Pawel Wasowicz, direttore di botanica presso l’Istituto di Scienze Naturali, afferma: “La gente pensava: e adesso? A quel punto circa 10 specie avevano colonizzato Surtsey. La copertura vegetale era davvero scarsa. Ma poi arrivarono gli uccelli”.

All’inizio degli anni ’80, i gabbiani dal dorso nero hanno iniziato a nidificare in alcune zone dell’isola, rifugiandosi in una delle parti più tempestose dell’Oceano Atlantico. Il loro arrivo ha dato il via a un’esplosione di vita. Il guano ha trasportato semi che hanno rapidamente diffuso le erbe lungo l’isola, alimentate a loro volta dalle sostanze nutritive degli uccelli. Per la prima volta, intere aree di roccia nuda sono diventate verdi.

Wasowicz afferma: “È sorprendente. Fin dai tempi di Darwin, i biologi pensavano che solo le specie vegetali con frutti carnosi potessero viaggiare con gli uccelli. Ma le specie presenti a Surtsey non hanno frutti carnosi. Quasi tutti i semi presenti a Surtsey sono stati portati dalle feci dei gabbiani”.

Una lezione che si può trarre da questo laboratorio vivente è che il recupero dopo un disturbo non segue un unico percorso prevedibile, afferma. Al contrario, è modellato da molteplici fattori, a volte sorprendenti.

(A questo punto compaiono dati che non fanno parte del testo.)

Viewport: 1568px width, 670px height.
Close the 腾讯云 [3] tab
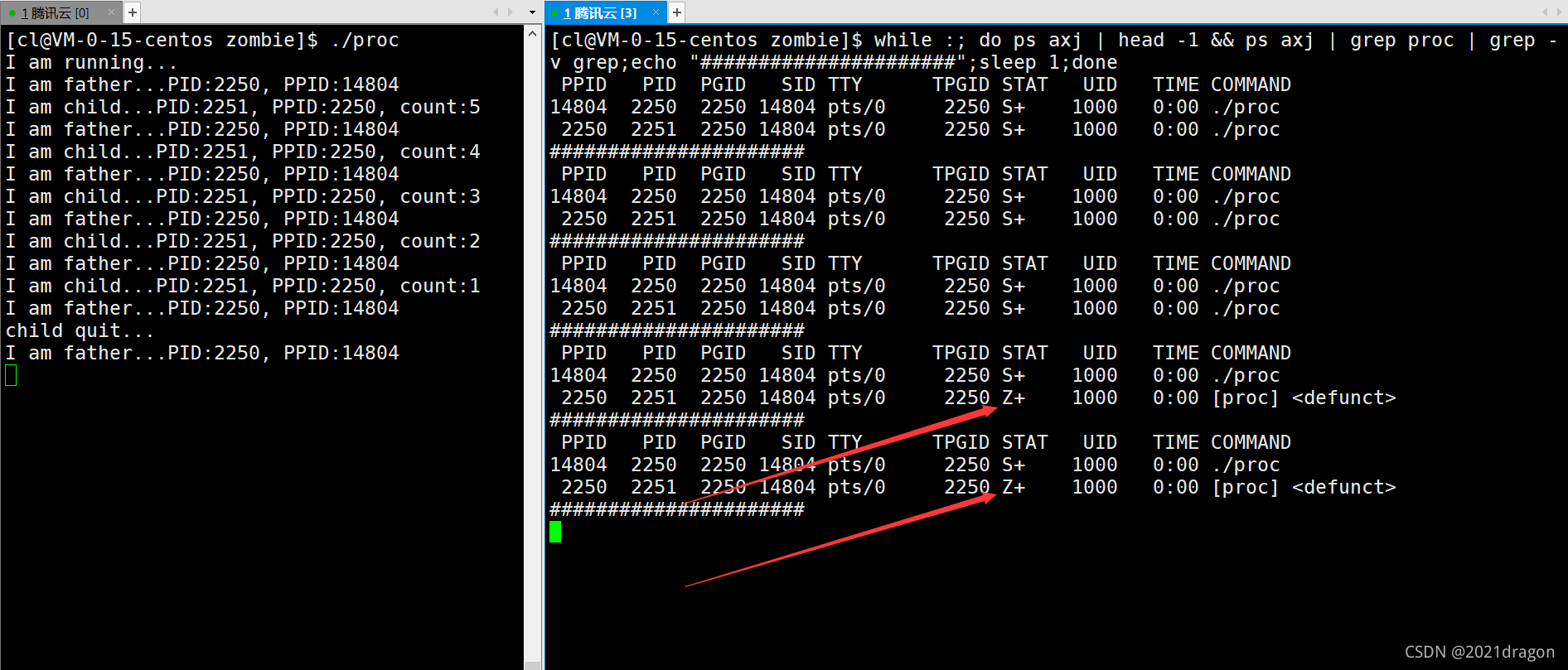tap(656, 12)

Oggi, le foche grigie sono le ultime arrivate a determinare cambiamenti nella biodiversità dell’isola. La roccia vulcanica è diventata un importante sito di “riposo” dove le foche vengono a riva per riposarsi e mutare il pelo, nonché un luogo di riproduzione dove possono allevare i loro piccoli al riparo dalle orche che si aggirano nelle vicinanze. Le loro feci, l’urina e le placente dopo il parto apportano azoto all’isola, contribuendo alla diffusione della vita.

Ma i ricercatori avvertono che la colonizzazione di Surtsey un giorno subirà un’inversione di tendenza. Il luogo di riposo delle foche grigie è una delle aree che vengono lentamente erose dall’oceano. Entro la fine del secolo, gli scienziati prevedono che di quella parte dell’isola rimarrà ben poco.

La sua biodiversità raggiungerà probabilmente il picco massimo, per poi diminuire nel tempo, lasciando alla fine solo una roccia con ripide scogliere nell’Atlantico. Ma i ricercatori affermano che gli insegnamenti rimarranno.

Surtsey dimostra che, anche negli ambienti più ostili, la resilienza e il rinnovamento sono possibili, afferma Wasowicz. Offre speranza e lezioni pratiche per il ripristino degli ecosistemi danneggiati dalla guerra, dall’inquinamento o dallo sfruttamento: se viene dato spazio, la natura troverà sempre il modo di tornare, spesso più rapidamente e in modo più creativo di quanto ci aspettiamo.

Vilmundardóttir afferma: “Credo che l’Islanda stia davvero contribuendo in modo importante all’umanità preservando questa zona. Sulla terraferma, l’impatto dell’uomo è ovunque. Quando sono a Surtsey, mi sento davvero immersa nella natura. Si sentono solo gli uccelli. Si vedono le orche lungo la costa e le foche che spuntano fuori dall’acqua e guardano.”.